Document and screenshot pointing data

=-=-=

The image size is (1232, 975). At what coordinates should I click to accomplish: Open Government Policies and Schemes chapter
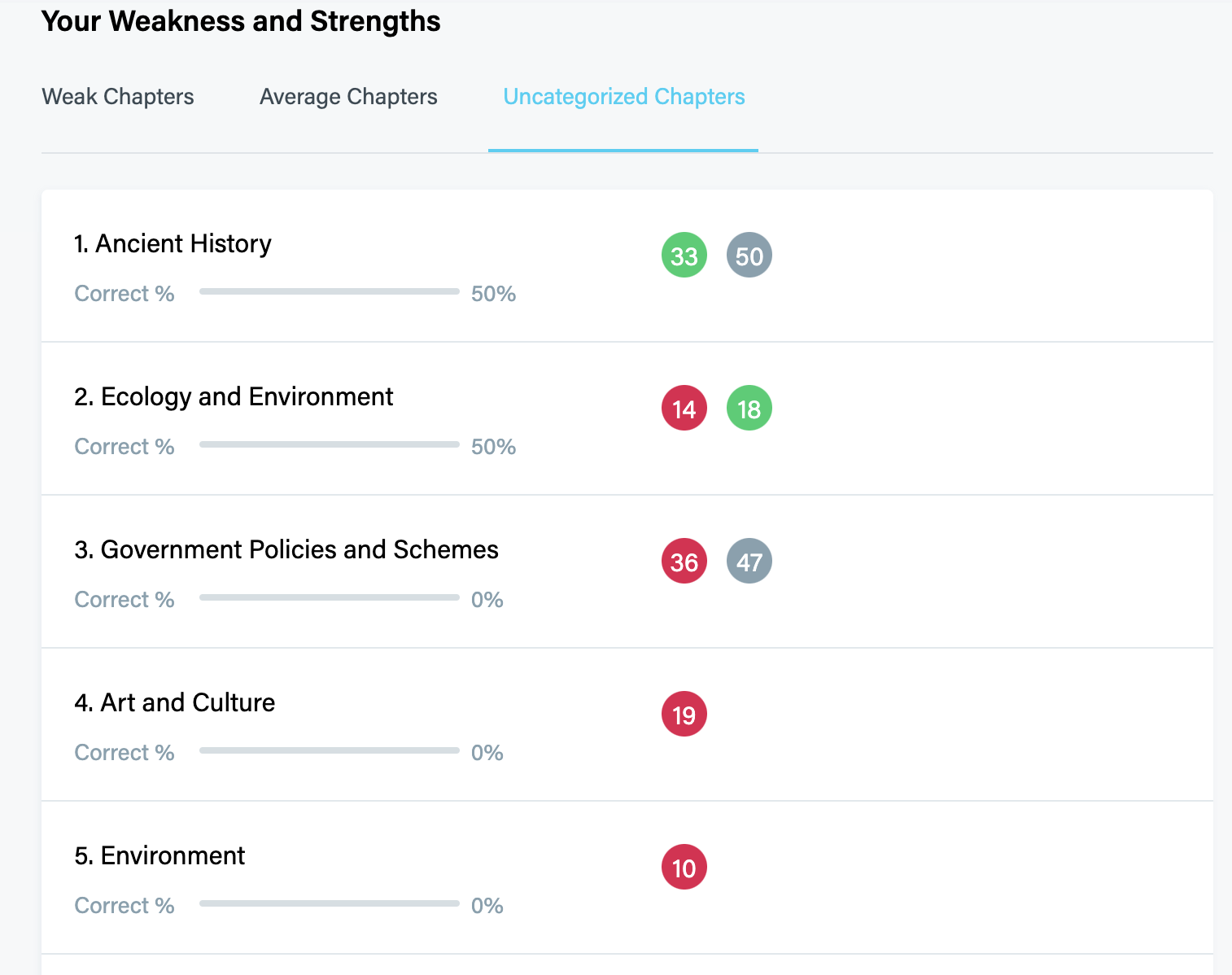coord(286,549)
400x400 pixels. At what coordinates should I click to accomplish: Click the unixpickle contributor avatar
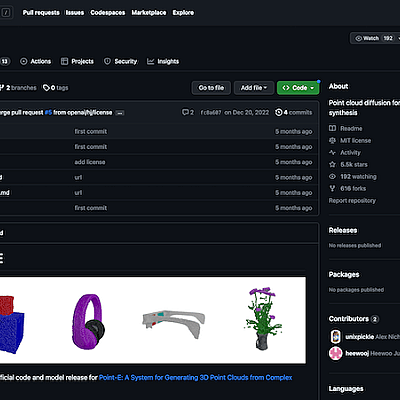click(x=336, y=336)
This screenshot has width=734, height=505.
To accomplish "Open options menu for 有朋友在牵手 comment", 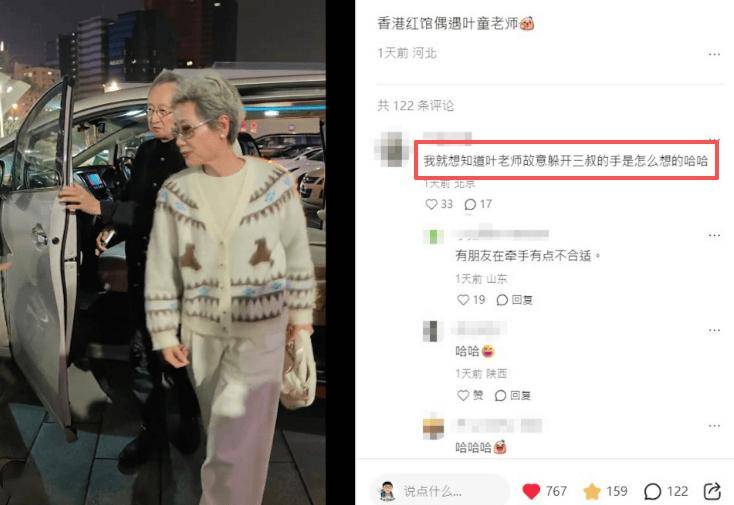I will pos(714,235).
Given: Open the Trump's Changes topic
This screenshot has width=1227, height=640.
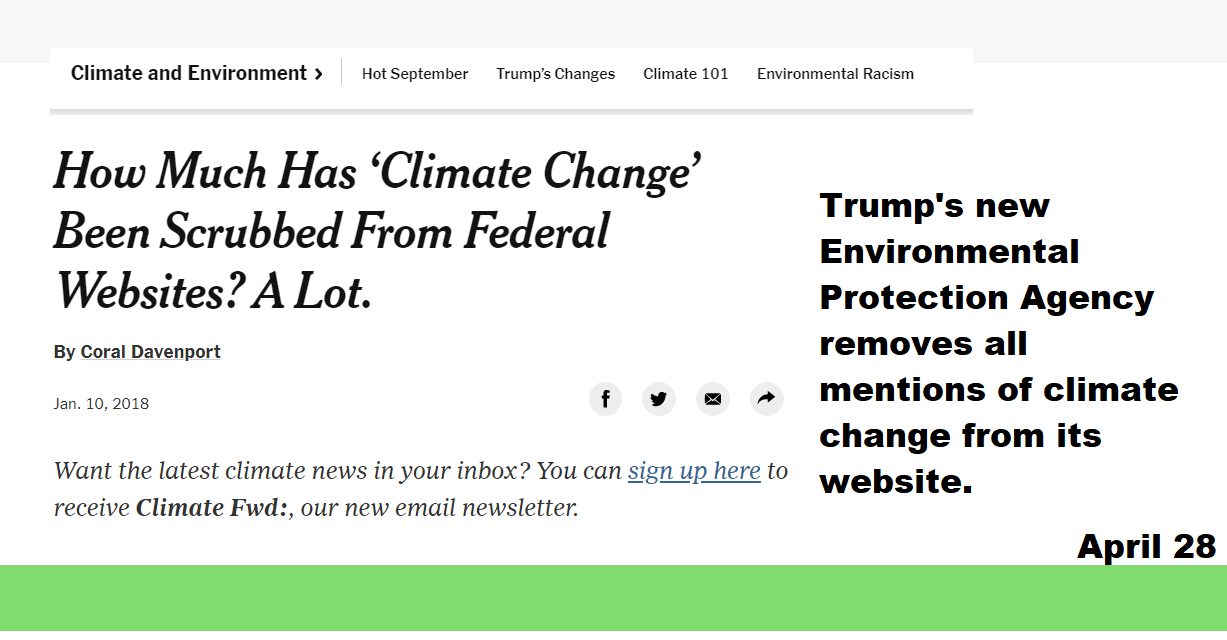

=-=-=

INSTRUCTION: Reproduce word for word everything from the line containing "Given: Open the Trump's Changes topic" down to the end of the data, omitting the pictures from your answer.

TASK RESULT:
Given: Open the Trump's Changes topic
This screenshot has width=1227, height=640.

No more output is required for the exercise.